#### PROVIDED TEXT:
::::::

2. Answering one question from earlier - why don't we run MCES till the policy stops changing? This is again because of the randomness in sequence generation. Perhaps two consecutive sequences just _happen to_ result in no update of the policy - that doesn't necessarily mean that the policy is already optimal. 

### epsilon-Greedy Monte Carlo <a name="MC_on_policy"></a>

The Exploring Start strategy is reasonable, but may be insufficient on its own (especially for more complex problems). It only forces the agent to explore in the initial state, and the agent does no exploration afterwards. Can we build exploration into the policy searching process?

Just like in the bandit model, a straightforward approach to force the agent to _always explore a little bit_ is by adopting an $\varepsilon$-greedy approach, i.e., leave a small but non-zero ($\varepsilon$) chance of taking a non-optimal action in each step of policy improvement.

Specifically, suppose that for a state $s$, Monte Carlo estimation of $q_{\pi}(s,a)$ suggests that action $A^*$ is the best so far, i.e., $A^* = \arg\max_a q_{\pi}(s,a)$. Further denote the total number of possible actions that can be taken in state $s$ as $|\mathcal{A}_s|$. Then we update the policy as follows:
$$\pi(a|s) = \begin{cases} 1 - \varepsilon + \frac{\varepsilon}{|\mathcal{A}_s|} &\text{if } a = A^* \\
\frac{\varepsilon}{|\mathcal{A}_s|} & \text{if } a \neq A^* \end{cases}$$
In other words, given $A^*$ is the best action at state $s$ based on current experience, we exploit this action with a large probability, and explore other actions with a small probability.

In [18]:
# Let's implement epsilon-greedy MC
def MC_epsGreedy(eps):
    # Start with a random policy
    pi = dict.copy(pi_random)

::::::

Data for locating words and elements

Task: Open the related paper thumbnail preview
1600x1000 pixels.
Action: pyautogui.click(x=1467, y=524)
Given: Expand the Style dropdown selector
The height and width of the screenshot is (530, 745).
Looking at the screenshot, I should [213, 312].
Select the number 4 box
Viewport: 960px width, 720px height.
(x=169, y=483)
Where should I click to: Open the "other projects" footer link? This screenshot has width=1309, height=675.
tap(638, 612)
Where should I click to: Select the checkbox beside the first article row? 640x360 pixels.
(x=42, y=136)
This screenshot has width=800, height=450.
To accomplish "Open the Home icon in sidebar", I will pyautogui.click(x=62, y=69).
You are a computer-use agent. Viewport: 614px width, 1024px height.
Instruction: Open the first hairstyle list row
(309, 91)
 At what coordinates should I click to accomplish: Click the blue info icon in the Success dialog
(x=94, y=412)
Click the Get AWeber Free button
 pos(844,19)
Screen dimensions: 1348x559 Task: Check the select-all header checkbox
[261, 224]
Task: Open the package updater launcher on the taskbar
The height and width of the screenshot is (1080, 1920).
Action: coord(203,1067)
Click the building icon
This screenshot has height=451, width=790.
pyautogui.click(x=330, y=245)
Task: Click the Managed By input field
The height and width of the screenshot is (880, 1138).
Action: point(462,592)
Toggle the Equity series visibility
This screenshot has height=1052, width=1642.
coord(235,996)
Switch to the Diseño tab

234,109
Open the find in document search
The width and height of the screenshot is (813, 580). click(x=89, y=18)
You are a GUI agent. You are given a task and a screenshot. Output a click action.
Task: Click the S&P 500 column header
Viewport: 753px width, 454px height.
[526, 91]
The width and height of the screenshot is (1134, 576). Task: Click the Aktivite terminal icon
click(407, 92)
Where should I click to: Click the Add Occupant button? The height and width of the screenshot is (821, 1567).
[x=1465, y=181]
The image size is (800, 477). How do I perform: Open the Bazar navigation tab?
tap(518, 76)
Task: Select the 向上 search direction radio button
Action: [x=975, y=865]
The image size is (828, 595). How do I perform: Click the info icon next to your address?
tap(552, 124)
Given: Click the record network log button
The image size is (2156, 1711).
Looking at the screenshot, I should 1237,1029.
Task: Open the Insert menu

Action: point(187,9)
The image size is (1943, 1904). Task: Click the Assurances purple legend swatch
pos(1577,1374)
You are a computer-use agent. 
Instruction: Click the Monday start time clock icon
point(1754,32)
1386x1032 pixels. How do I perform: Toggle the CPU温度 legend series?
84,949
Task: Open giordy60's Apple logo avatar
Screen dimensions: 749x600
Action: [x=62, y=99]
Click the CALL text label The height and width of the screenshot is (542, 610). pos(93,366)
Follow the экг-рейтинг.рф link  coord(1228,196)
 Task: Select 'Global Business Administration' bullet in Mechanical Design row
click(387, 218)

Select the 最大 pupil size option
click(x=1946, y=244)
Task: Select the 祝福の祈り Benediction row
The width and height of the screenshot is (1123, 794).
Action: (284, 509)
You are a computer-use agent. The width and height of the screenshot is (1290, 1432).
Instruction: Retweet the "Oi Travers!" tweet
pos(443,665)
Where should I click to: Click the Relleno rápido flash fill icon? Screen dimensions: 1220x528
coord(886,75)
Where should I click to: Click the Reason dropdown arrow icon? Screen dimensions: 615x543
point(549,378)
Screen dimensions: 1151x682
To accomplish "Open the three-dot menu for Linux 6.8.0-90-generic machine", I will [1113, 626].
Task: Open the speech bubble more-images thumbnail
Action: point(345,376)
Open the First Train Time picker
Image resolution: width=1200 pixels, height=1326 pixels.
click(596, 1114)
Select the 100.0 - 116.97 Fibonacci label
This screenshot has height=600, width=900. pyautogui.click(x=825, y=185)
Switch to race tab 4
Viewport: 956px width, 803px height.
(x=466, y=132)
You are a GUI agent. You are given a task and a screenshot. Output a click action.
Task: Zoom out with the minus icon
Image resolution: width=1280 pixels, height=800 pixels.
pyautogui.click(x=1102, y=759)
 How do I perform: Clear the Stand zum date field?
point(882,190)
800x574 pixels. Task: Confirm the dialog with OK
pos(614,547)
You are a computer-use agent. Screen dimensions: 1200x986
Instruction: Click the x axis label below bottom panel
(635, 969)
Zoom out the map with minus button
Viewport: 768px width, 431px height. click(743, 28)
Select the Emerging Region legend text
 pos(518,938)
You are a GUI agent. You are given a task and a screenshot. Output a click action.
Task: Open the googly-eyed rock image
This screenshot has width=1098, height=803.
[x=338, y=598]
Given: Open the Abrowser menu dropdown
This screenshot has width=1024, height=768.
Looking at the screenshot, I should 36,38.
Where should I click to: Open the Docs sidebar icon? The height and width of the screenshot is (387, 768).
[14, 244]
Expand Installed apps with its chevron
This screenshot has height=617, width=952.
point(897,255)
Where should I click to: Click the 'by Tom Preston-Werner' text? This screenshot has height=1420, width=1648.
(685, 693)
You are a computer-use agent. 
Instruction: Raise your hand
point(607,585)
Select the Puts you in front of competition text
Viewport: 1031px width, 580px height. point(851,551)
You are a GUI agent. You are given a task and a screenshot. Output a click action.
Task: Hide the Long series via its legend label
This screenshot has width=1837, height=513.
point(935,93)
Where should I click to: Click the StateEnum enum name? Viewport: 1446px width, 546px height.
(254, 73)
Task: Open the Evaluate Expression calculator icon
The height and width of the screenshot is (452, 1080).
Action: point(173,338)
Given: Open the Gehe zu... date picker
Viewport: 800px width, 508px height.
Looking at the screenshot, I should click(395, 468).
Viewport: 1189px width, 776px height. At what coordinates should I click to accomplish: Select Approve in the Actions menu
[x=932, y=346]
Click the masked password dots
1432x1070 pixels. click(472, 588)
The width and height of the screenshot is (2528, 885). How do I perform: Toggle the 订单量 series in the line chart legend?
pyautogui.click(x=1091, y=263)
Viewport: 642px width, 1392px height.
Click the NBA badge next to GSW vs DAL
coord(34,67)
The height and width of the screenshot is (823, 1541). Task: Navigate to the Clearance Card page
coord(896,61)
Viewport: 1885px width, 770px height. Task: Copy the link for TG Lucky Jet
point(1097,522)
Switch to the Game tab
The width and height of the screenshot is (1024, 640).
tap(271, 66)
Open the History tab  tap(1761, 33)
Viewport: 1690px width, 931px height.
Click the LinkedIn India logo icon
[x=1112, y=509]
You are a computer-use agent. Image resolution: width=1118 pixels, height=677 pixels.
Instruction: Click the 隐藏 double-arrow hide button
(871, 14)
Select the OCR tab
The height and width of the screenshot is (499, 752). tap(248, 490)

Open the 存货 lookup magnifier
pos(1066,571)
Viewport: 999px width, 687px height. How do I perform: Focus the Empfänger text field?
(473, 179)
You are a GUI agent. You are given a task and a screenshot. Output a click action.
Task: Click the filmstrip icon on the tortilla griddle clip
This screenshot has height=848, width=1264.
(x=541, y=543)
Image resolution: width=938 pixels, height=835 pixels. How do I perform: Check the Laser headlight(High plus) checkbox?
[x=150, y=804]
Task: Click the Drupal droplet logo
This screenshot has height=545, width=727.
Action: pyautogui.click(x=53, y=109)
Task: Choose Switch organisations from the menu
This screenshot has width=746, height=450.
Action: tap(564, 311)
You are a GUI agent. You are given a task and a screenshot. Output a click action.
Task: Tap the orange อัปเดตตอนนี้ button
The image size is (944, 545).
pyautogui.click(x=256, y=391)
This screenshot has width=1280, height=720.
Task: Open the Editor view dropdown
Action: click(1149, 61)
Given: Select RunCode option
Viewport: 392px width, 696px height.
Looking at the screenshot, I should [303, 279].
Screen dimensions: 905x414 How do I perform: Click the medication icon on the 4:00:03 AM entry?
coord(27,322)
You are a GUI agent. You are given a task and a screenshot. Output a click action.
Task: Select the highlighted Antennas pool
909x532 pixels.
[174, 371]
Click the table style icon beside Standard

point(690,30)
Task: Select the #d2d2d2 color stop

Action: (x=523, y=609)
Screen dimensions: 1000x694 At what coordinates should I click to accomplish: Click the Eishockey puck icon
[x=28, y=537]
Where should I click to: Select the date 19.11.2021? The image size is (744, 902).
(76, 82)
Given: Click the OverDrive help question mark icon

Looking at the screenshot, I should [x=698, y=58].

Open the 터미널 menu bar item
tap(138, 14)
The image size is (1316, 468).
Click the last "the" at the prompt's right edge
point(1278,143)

::::::

#### SHORT PROBLEM 1:
Reproduce the part of the Monte Carlo text starting with "Specifically, suppose that" and going on through "pi = dict.copy(pi_random)".
#### SHORT PROBLEM 2:
Write the next part of the Monte Carlo text, picking up after its final line.

#### EXPECTED ANSWER 1:
Specifically, suppose that for a state $s$, Monte Carlo estimation of $q_{\pi}(s,a)$ suggests that action $A^*$ is the best so far, i.e., $A^* = \arg\max_a q_{\pi}(s,a)$. Further denote the total number of possible actions that can be taken in state $s$ as $|\mathcal{A}_s|$. Then we update the policy as follows:
$$\pi(a|s) = \begin{cases} 1 - \varepsilon + \frac{\varepsilon}{|\mathcal{A}_s|} &\text{if } a = A^* \\
\frac{\varepsilon}{|\mathcal{A}_s|} & \text{if } a \neq A^* \end{cases}$$
In other words, given $A^*$ is the best action at state $s$ based on current experience, we exploit this action with a large probability, and explore other actions with a small probability.

In [18]:
# Let's implement epsilon-greedy MC
def MC_epsGreedy(eps):
    # Start with a random policy
    pi = dict.copy(pi_random)

#### EXPECTED ANSWER 2:
    # Initialize three dictionaries to store (1) action-values and (2) number of times (s,a) have been visited
    Q, visits = {}, {}
    # Initialize a list of all non-terminal states (all that could be the initial state)
    non_terminal_states = []
    for sr in range(4):
        for sc in range(4):
            if (sr,sc) != (0,0) and (sr,sc) != (3,3):
                non_terminal_states.append((sr,sc))
                for a in legal_actions[(sr,sc)]:
                    Q[(sr,sc,a)] = 0.0
                    visits[(sr,sc,a)] = 0
    
    # start sequence generation, policy evaluation, and policy improvement
    counter = 0
    while counter < 100:  # Learn from 100 sequences
        # randomly start in a non-terminal state
        sr_start, sc_start = non_terminal_states[np.random.randint(len(non_terminal_states))]
        state_seq, action_seq, reward_seq, flag = genSeq(pi, sr_start, sc_start)
        # if we get caught in an infinite loop, simply pick a different initial state and try again
        if flag == 'infinite loop':
            continue
        # keep track of return
        G = 0.0
        
        # now loop through the sequence (backwards) to calculate Q - this is policy evaluation
        for t in range(len(state_seq))[::-1]:
            sr, sc = state_seq[t]
            a, r = action_seq[t], reward_seq[t]
            G += r  # note: I again assumed gamma = 1. Otherwise it should be G = gamma*G + r
            Q[(sr,sc,a)] = (Q[(sr,sc,a)]*visits[(sr,sc,a)] + G) / float(visits[(sr,sc,a)]+1)
            visits[(sr,sc,a)] += 1
        
        # next do policy improvement
        for sr in range(4):
            for sc in range(4):
                if (sr, sc) != (0,0) and (sr, sc) != (3,3):  # excluding terminal states
                    action_values = []
                    for a in legal_actions[(sr,sc)]:
                        action_values.append(Q[(sr,sc,a)])
                    max_value = max(action_values)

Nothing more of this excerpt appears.